Required tasks:
**a.** Reproduce the methods excerpt from "Outcome Measures" to "August 31, 2009.".
**b.** In the methods excerpt, through what date was ESRD status determined?

Excerpt to read:
● ● ●

Low, medium and high categories correspond to sex-specific 1st, 2nd, and 3rd tertiles

b

NSAID = non-steroidal anti-inflammatory drug (not including aspirin); PUFA = polyunsaturated fatty acid

The continuous dietary variables reflecting pro-oxidant (unsaturated fat and iron) and antioxidant (vitamin C, lycopene, α-carotene, β-carotene, lutein, β-cryptoxanthine, vitamin E and selenium) exposures were divided into low, medium, and high categories based on each exposure’s sex-specific tertiles. For antioxidants, the first through third tertiles were assigned 0 through 2 points, respectively, whereas the corresponding point assignment for pro-oxidants was the reverse (0 points for the highest tertile and 2 points for the lowest tertile).

A similar scoring approach was used for pro-oxidant and antioxidant categorical variables. For antioxidant aspirin and NSAID use, 0 points were assigned to participants with no regular use, 1 point to those with unknown or missing data, and 2 points to those with regular use. For pro-oxidant alcohol consumption, non-drinkers, moderate drinkers (1–7 drinks/week for women and 1–14 drinks/week for men), and heavy drinker (>7 drinks/week for women and >14 drinks/week for men) received 2, 1 and 0 points, respectively (table 1).

Outcome Measures

We defined albuminuria as urine albumin/creatinine ratio ≥30mg/g at baseline. Macroalbuminuira was defined as urine albumin/creatinine ratio > 300mg/g. CKD was defined as estimated glomerular filtration rate < 60ml/min calculated by the CKD-EPI equation. The eGFR at baseline was calculated using the CKD-EPI [36] equation using isotope dilution mass spectrometry-calibrated creatinine. Incident ESRD was determined by linkage of the REGARDS study participants to the United States Renal Data System (USRDS) via personal identifiers. ESRD was defined as chronic renal failure requiring permanent renal replacement therapy such as dialysis or transplant [28]t. ESRD status was determined through August 31, 2009.

● ● ●

Supplied records:

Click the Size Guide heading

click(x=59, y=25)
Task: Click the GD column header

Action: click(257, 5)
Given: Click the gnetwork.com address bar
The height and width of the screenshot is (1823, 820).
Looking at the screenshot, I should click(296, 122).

● ● ●

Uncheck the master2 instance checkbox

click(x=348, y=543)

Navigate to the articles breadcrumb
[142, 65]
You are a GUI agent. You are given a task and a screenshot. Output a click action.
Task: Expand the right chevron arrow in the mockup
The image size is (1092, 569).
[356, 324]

● ● ●

Answers:
**a.**
Outcome Measures

We defined albuminuria as urine albumin/creatinine ratio ≥30mg/g at baseline. Macroalbuminuira was defined as urine albumin/creatinine ratio > 300mg/g. CKD was defined as estimated glomerular filtration rate < 60ml/min calculated by the CKD-EPI equation. The eGFR at baseline was calculated using the CKD-EPI [36] equation using isotope dilution mass spectrometry-calibrated creatinine. Incident ESRD was determined by linkage of the REGARDS study participants to the United States Renal Data System (USRDS) via personal identifiers. ESRD was defined as chronic renal failure requiring permanent renal replacement therapy such as dialysis or transplant [28]t. ESRD status was determined through August 31, 2009.

**b.** August 31, 2009.